A Blog About Current Issues in White Collar Defense
Skilling Fallout Doesn’t Spring Ex-Gov From Prison
The Supreme Court’s June decision in United States v. Skilling doesn’t give former Illinois Gov. George Ryan a “get out of jail free” card, a U.S. district judge has ruled.
Ryan was convicted in 2006 of a series of fraud, racketeering, and similar crimes growing out of his abuse of public office while he was governor and before that as the state’s secretary of state. He has been in federal prison since November 2007.
Last August, Ryan filed a petition under 28 U.S.C. 2255, which allows a federal prisoner to challenge his conviction and try to have it set aside if it was imposed in violation of law. His lawyers pointed out that Skilling made a substantial change in federal fraud law, rejecting the concept of “honest services” fraud in cases other than “paradigmatic cases of bribes and kickbacks.”
So the question before U.S. District Judge Rebecca Pallmeyer of the Northern District of Illinois was the nature of Ryan’s convictions, which of course took place in the pre-Skilling period, and the nature of the jury instructions in his case.
Judge Pallmeyer, in a detailed 59-page opinion, turned aside all of Ryan’s arguments. The “conduct for which [Ryan] was convicted – steering contracts, leases, and other governmental benefits in exchange for private gain – was well-recognized before his conviction as conduct that falls into the ‘solid core’ of honest services fraud,” the judge wrote, noting that this conduct was exactly what the Supreme Court said in Skilling was the “proper target” of the “honest services” law.
But that was not the end of the judge’s analysis. At Ryan’s trial, prosecutors did not present solely a straightforward bribery theory. They also relied on the argument that Ryan, as a public official, did not disclose a conflict of interest between his public duty and his desire to bestow benefits and government contracts upon his friends. This was exactly the theory that the Supreme Court rejected in Skilling.
Judge Pallmeyer, in fact, found that several of the jury instructions were in error because they relied on legal theories that are now foreclosed by Skilling. But she also found them to be harmless error – and thus, that there were insufficient grounds to set aside Ryan’s convictions.

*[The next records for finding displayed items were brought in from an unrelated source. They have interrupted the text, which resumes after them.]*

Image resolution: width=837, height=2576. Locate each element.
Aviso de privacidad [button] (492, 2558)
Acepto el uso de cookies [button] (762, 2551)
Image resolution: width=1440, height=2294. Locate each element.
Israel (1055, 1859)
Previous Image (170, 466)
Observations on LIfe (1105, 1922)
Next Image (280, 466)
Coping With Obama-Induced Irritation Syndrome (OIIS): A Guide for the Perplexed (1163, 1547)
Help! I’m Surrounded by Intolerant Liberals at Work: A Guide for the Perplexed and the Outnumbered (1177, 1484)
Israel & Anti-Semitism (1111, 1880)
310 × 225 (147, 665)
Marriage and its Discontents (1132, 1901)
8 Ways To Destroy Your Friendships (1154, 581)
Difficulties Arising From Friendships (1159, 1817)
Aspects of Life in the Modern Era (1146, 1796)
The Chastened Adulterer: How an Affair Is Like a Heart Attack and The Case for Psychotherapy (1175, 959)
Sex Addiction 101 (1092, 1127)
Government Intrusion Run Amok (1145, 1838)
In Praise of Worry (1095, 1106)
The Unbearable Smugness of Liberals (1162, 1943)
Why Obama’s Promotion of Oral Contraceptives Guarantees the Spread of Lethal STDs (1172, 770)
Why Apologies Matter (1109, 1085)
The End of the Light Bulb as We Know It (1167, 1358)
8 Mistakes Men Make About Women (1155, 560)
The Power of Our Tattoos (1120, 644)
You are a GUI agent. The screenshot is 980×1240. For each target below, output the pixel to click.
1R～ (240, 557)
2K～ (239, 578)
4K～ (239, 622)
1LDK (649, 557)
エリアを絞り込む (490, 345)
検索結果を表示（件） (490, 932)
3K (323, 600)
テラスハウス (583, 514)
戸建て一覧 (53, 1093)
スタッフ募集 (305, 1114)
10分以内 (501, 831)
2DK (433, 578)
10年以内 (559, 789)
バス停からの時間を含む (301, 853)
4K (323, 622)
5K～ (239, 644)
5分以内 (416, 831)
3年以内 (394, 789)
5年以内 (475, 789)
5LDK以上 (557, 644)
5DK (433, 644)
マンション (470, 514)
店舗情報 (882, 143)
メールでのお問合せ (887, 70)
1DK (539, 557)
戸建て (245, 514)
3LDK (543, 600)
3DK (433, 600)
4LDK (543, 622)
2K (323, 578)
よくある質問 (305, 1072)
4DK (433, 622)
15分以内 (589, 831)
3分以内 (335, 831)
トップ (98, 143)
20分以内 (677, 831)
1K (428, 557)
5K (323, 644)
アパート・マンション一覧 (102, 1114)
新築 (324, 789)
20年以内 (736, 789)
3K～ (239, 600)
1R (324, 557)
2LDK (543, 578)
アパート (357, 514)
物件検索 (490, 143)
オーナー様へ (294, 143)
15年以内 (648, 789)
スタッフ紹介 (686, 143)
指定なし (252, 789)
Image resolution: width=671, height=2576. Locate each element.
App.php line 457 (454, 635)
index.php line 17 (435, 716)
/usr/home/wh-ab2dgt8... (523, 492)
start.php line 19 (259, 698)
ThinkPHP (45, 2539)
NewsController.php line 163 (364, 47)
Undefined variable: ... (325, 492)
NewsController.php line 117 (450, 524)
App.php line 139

The judge had to look closely at exactly what facts the jury had found in each count of Ryan’s case and separate out a bribery theory (still fine after Skilling) and a conflict-of-interest theory (no longer acceptable). For each count, the judge held that the jury had found enough facts to establish a bribery theory that still survives after Skilling.
Even though the jury instructions included some legal errors, Judge Pallmeyer wrote that they still required the jury to find that Ryan ”did not act in good faith, that he acted for private gain, and that the ‘stream of benefits’ ” that flowed between him and a business associate “were intended to influence him in his official duties.” That amounts to bribery under federal law, and that was enough to uphold Ryan’s convictions.
This case shows, at the very least, how complicated the application of Skilling is going to be. In a very precise, fact-intensive process, prosecutors, defense attorneys, and judges will need to sort out the facts of past white-collar cases and see what survives.